Nasdaq Sees Sharpest Drop In More Than a Year Amid Selloff In Chip Stocks
Stocks plunged on Friday amid a broad selloff in chip stocks and rising Treasury yields that followed a stronger-than-expected jobs report.
The Nasdaq Composite dropped more than 4%, its largest drop since April last year. The S&P 500 fell 2.64%, while the Dow Jones Industrial Average dropped 1.35%.
Broadcom shares fell by more than 6% on the session after already dropping 12% on Thursday. Marvell Technology and Micron Technology fell 12% and 11%, respectively.
Anshul Sharma, chief investment officer at Savvy Wealth, said “this is a bit of profit taking.” “The AI narrative still remains intact, but I do think that the expectations got more elevated than they thought, and I think even relatively good news can end up disappointing when it’s not as high as where the expectations are.”
Treasury yields also climbed after job growth surged beyond expectations in May, according to new data from the Bureau of Labor Statistics.
Concretely, nonfarm payrolls climbed 172,000 last month, more than twice the figure expected by the Dow Jones consensus. April’s figure was revised upwards to 179,000.
The unemployment rate stood at 4.3%, in line with expectations. “Among the major worker groups, the unemployment rates showed little or no change in May for adult men (4.0 percent), adult women (3.8 percent), teenagers (14.7 percent), and people who are White (3.8 percent), Black (6.6 percent), Asian (3.8 percent), or Hispanic (5.0 percent),” the report noted.
Average hourly earnings climbed 0.3% compared to the previous month and 3.4% in an inter-annual basis, also in line with expectations. Inflation stood at 3.8% in April, largely as a result of energy-related spikes resulting from the war in Iran, meaning that wage growth is lagging price increases.
The report could increase the chances of an interest rate hike this year by the Federal Reserve, according to market observers.
CME’s FedWatch increased chances of a rate hike by the end of December at almost 70%, compared to 52% before the latest figures. The market still expects rates to remain steady at the 3.50%-3.75% range after the June meeting.
Cryptocurrencies also plunged, with Bitcoin and Ethereum extending their sharp declines this week, capping one of the cryptocurrency market’s most difficult stretches in recent years as investors pulled billions of dollars from crypto investment products and reduced exposure to risk assets.
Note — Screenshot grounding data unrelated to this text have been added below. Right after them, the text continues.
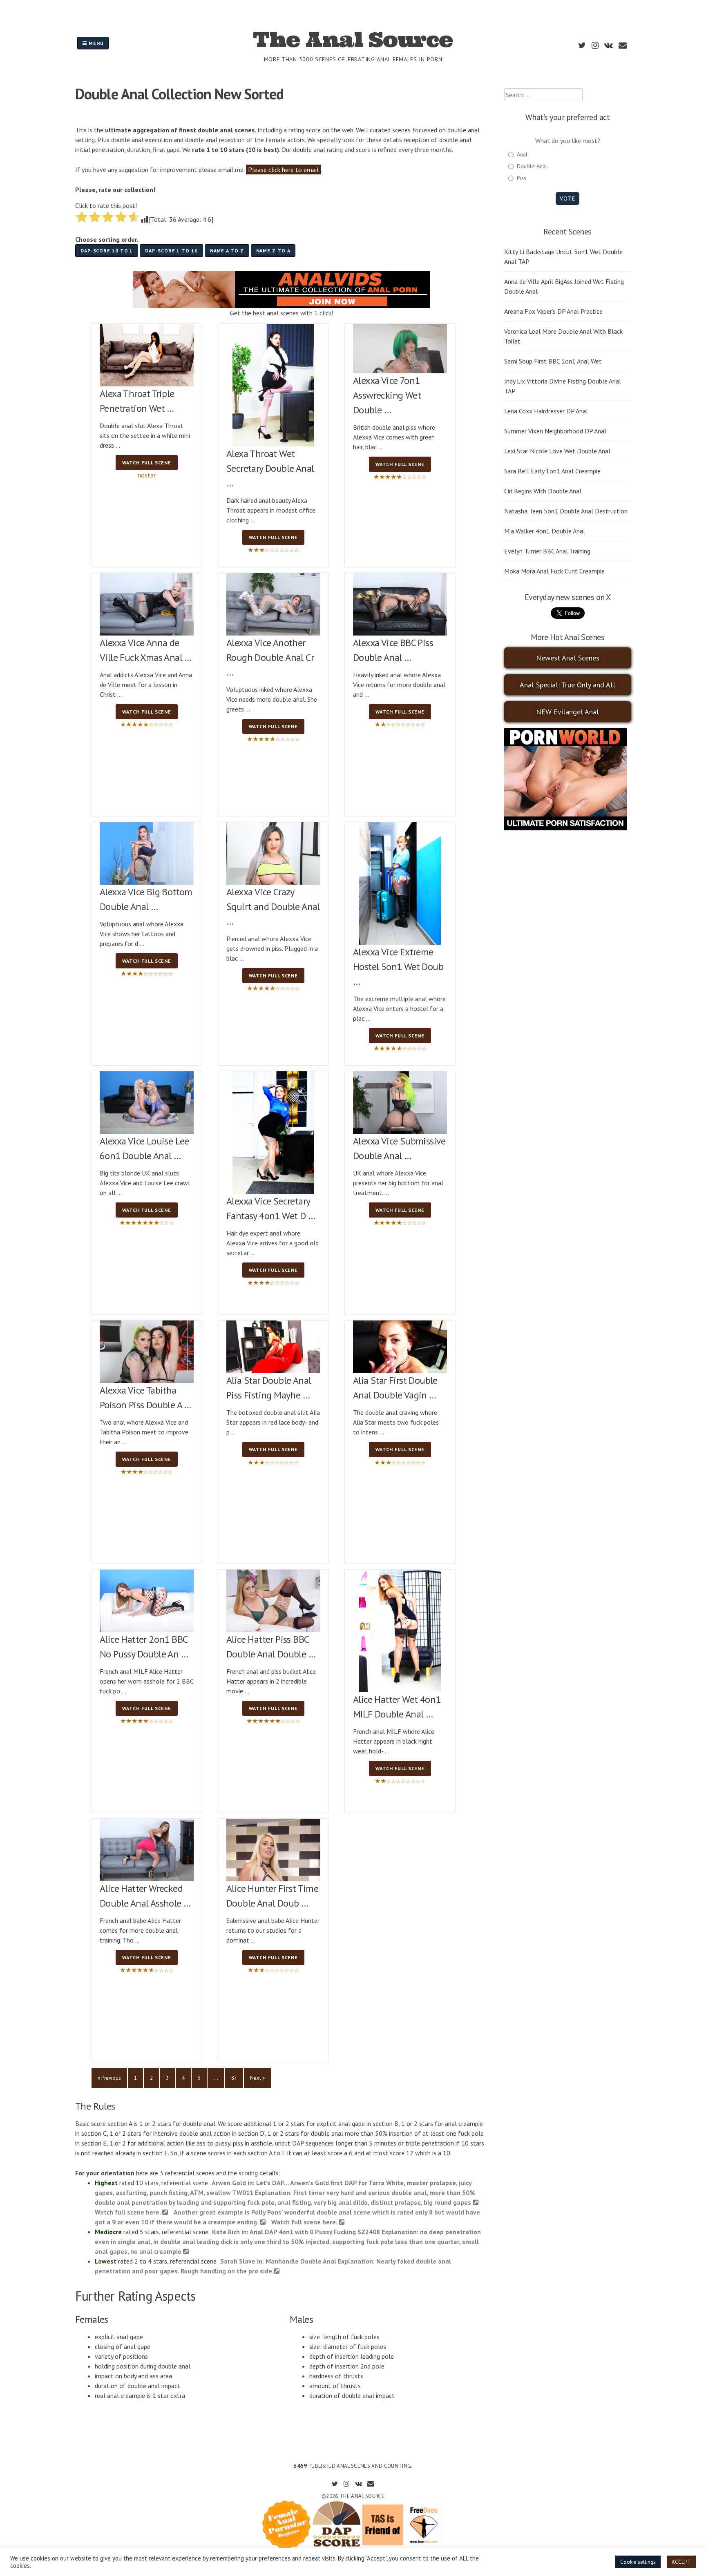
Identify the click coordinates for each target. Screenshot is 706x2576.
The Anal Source (353, 40)
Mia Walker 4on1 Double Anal (544, 531)
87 (234, 2077)
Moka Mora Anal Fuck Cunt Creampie (554, 571)
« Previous (109, 2077)
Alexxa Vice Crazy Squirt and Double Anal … (273, 906)
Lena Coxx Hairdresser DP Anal (546, 411)
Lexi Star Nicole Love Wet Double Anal (557, 451)
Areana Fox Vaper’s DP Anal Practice (553, 311)
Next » (257, 2077)
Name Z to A (273, 251)
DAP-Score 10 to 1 (106, 251)
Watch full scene (146, 462)
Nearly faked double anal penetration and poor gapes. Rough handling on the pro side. (273, 2266)
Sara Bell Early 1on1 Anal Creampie (552, 471)
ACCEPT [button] (681, 2561)
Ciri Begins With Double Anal (542, 491)
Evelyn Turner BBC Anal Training (547, 551)
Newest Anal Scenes (567, 657)
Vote (567, 198)
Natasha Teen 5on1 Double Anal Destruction (566, 511)
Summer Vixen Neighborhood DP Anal (555, 431)
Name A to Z (227, 251)
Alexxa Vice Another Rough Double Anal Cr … (270, 657)
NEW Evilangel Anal (567, 711)
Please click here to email (283, 169)
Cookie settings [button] (638, 2561)
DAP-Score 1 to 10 (171, 251)
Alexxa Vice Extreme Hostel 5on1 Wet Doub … (398, 967)
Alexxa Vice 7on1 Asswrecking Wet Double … (387, 395)
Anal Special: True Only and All (567, 684)
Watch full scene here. (305, 2222)
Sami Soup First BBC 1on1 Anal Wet (553, 361)
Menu (95, 43)
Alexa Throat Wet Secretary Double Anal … (270, 468)
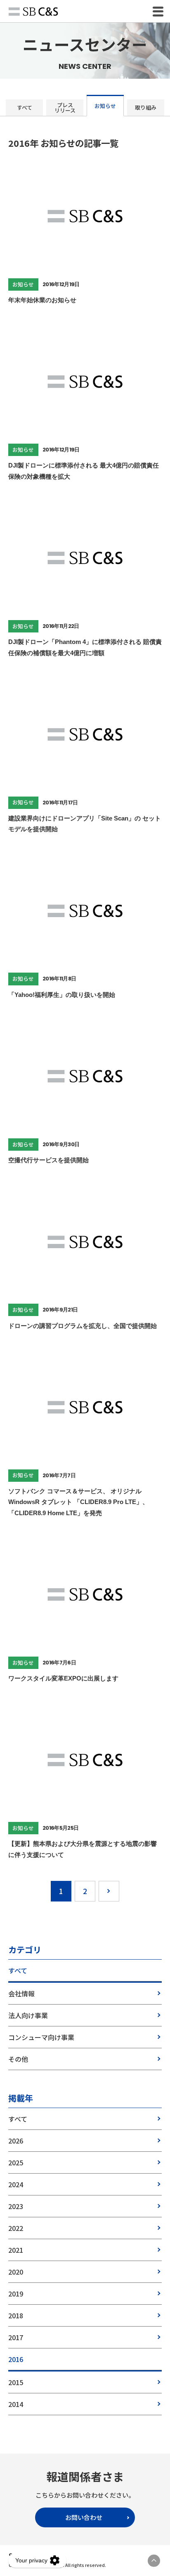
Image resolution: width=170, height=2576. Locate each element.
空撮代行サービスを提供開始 (48, 1159)
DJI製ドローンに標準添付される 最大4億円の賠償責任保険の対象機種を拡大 (83, 470)
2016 (15, 2359)
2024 (15, 2184)
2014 (15, 2404)
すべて (24, 107)
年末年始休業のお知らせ (42, 299)
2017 (15, 2337)
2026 (15, 2141)
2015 (15, 2382)
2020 (15, 2272)
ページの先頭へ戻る (154, 2560)
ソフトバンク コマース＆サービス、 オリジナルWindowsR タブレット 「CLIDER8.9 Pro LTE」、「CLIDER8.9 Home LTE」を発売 (78, 1502)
Bitcoin fell roughly 15% during the first week of June, dropping below $63,000, while Ethereum slid to its lowest level since April 2025. The declines came amid heavy selling across digital assets, with the broader cryptocurrency market also recording significant losses. According to The Economic Times, Bitcoin’s retreat has erased a substantial portion of the gains recorded earlier in the year, while Ethereum faced additional pressure from weakening institutional demand.